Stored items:

--*--

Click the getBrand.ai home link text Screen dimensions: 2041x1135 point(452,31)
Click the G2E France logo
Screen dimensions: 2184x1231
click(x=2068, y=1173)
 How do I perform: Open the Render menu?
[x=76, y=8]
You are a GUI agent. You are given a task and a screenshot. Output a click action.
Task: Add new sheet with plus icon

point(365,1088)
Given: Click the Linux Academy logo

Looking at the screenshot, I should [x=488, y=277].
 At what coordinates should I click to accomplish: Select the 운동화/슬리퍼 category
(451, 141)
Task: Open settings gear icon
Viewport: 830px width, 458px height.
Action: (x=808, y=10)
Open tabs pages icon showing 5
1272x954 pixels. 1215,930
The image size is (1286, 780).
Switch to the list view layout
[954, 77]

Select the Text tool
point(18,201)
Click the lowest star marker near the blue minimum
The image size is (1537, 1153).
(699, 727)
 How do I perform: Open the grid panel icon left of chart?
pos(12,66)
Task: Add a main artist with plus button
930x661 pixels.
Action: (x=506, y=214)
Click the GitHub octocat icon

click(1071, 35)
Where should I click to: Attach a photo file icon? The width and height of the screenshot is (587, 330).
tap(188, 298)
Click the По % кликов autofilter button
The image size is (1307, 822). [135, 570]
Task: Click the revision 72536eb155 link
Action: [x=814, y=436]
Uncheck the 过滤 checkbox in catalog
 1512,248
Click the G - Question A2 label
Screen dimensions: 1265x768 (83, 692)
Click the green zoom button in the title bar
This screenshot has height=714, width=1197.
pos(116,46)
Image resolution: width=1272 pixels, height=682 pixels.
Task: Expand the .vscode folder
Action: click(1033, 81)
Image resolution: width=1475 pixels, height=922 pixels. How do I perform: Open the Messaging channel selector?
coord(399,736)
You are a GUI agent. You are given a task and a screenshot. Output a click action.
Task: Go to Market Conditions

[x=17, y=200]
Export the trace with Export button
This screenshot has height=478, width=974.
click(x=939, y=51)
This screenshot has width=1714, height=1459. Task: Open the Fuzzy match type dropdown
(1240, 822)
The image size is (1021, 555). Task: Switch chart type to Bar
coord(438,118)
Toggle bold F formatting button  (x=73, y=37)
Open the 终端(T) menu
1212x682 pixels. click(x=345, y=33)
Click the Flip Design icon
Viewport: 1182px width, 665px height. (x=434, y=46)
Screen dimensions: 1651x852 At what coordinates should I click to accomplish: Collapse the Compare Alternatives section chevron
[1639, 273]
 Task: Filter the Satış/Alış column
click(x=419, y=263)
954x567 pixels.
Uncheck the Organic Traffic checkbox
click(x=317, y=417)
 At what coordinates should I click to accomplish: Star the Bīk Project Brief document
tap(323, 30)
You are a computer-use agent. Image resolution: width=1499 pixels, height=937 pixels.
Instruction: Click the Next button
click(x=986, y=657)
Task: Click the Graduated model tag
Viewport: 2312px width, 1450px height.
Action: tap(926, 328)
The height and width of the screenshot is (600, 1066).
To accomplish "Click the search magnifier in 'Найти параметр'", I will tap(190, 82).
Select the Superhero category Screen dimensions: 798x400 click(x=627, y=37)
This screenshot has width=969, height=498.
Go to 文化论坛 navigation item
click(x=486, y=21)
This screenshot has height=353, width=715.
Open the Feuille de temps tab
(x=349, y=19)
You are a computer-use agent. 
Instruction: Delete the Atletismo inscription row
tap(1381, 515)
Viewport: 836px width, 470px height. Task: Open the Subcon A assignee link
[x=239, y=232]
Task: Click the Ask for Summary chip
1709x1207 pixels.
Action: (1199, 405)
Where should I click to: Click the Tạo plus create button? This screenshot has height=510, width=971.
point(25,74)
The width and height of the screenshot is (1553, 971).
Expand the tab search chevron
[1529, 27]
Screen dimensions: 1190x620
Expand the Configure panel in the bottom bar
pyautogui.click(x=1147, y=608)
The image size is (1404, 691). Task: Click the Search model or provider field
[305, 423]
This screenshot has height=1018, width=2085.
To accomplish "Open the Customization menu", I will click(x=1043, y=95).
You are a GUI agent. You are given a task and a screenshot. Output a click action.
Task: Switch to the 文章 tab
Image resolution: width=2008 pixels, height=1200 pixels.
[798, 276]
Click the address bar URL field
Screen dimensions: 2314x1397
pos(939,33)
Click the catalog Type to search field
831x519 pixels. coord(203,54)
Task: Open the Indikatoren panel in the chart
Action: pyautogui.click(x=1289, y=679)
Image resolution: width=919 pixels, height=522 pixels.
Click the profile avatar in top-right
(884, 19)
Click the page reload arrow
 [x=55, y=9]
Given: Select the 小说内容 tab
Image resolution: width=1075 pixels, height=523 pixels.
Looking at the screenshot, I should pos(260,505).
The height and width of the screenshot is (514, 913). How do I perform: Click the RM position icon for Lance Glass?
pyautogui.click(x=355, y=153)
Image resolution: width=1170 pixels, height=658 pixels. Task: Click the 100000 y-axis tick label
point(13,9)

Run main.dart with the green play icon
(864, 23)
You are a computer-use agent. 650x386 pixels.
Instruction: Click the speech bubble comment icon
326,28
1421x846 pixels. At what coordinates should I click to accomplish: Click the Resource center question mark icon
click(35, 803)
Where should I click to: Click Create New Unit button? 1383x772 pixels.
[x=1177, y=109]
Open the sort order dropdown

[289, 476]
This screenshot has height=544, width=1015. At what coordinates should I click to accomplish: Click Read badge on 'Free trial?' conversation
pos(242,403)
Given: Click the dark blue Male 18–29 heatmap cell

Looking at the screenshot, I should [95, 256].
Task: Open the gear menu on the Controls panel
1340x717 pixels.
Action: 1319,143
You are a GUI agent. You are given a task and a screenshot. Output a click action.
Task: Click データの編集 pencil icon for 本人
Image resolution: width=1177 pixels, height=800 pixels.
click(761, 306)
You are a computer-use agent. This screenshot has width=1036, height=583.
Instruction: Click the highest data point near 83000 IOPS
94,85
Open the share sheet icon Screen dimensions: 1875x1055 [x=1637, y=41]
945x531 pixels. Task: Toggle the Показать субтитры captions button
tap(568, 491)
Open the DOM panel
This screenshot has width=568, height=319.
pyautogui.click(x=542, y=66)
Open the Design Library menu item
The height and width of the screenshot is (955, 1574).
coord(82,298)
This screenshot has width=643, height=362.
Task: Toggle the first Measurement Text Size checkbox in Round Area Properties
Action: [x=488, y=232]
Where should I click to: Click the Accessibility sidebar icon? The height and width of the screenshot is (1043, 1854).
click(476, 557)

--*--

#### Goal of the exercise:
Lines with the word "gear": how many appear in the data? State only the number.

#### Written answer:
2